■ **PROBLEM REQUIREMENTS**: Number of lines below with "computer": work it out and reply with that number only.
==========
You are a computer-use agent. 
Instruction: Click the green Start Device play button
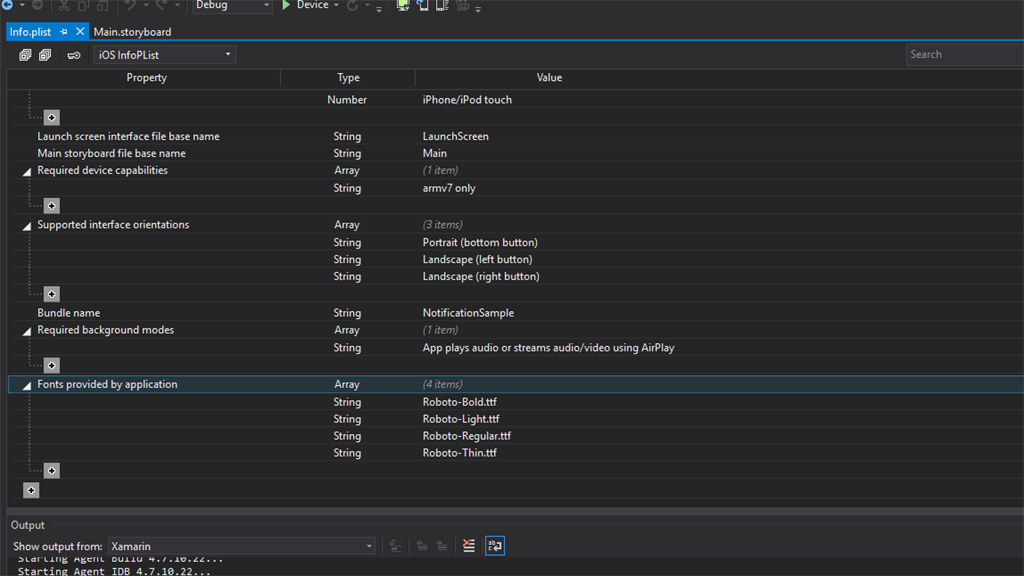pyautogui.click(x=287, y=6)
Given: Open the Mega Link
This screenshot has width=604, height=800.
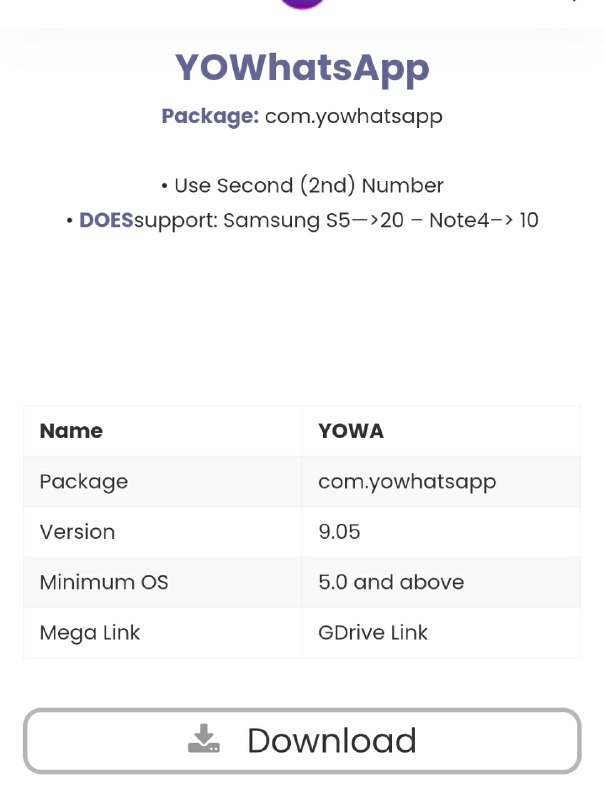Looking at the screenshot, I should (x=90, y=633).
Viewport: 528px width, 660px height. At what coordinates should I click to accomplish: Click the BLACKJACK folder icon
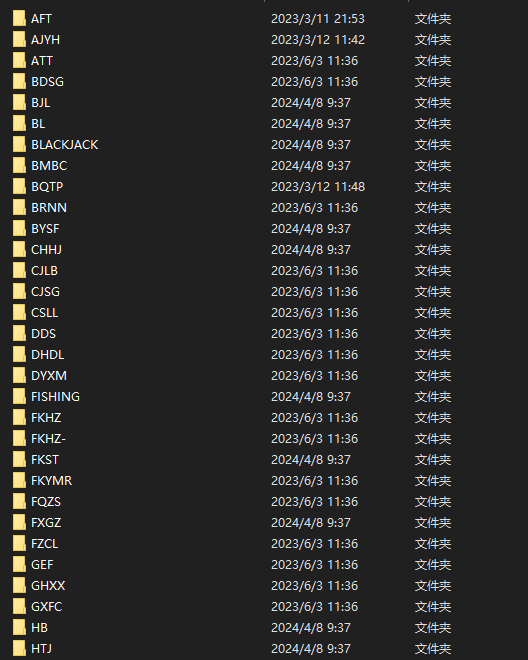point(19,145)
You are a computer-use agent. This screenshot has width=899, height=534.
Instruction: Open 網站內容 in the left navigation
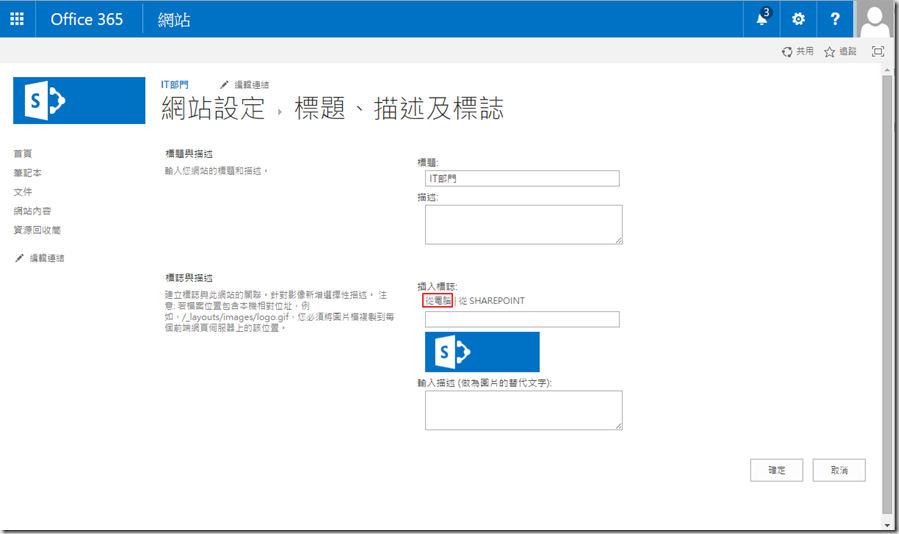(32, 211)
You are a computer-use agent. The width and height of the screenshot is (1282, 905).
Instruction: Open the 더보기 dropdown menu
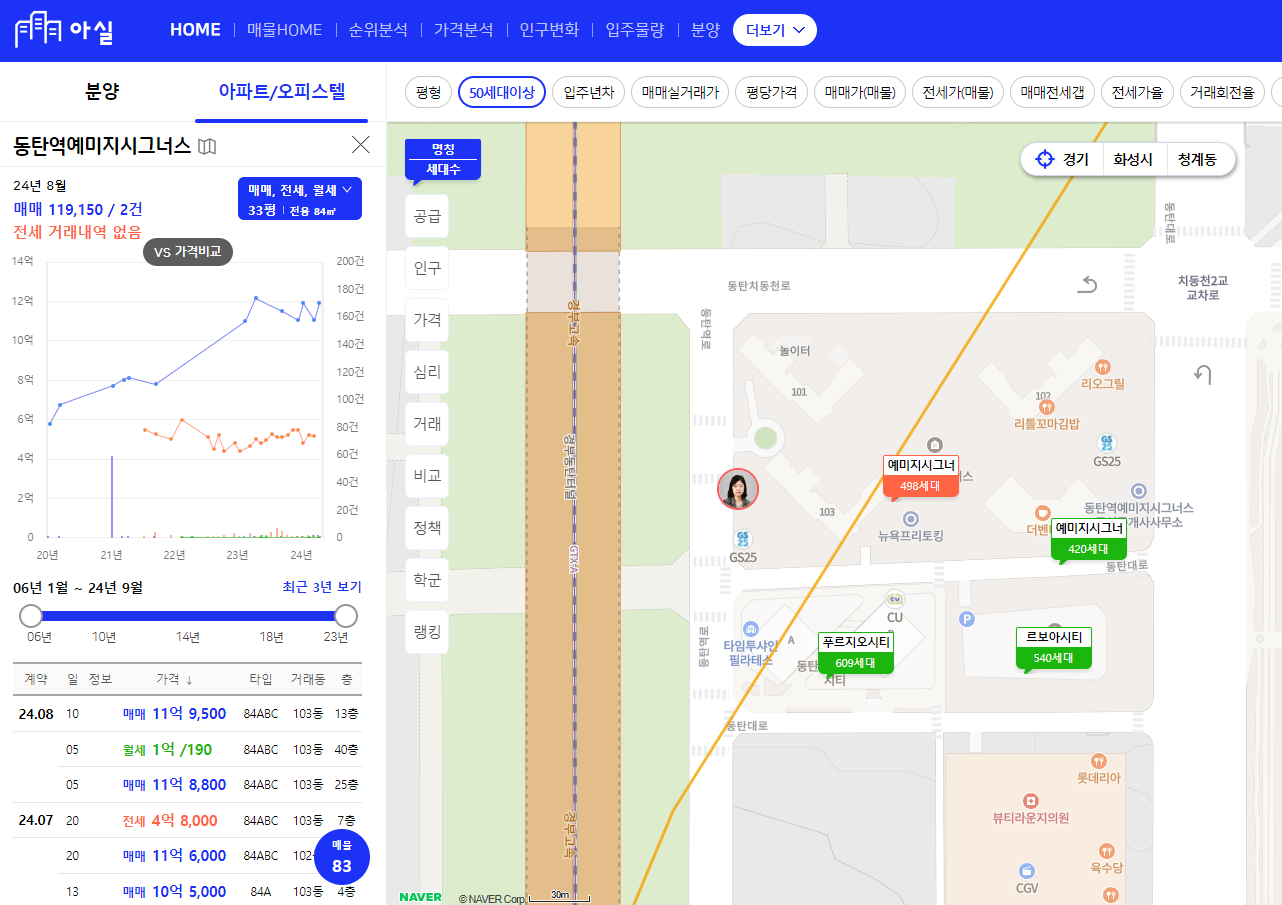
==========
■ **EXERCISE SOLUTION**: 3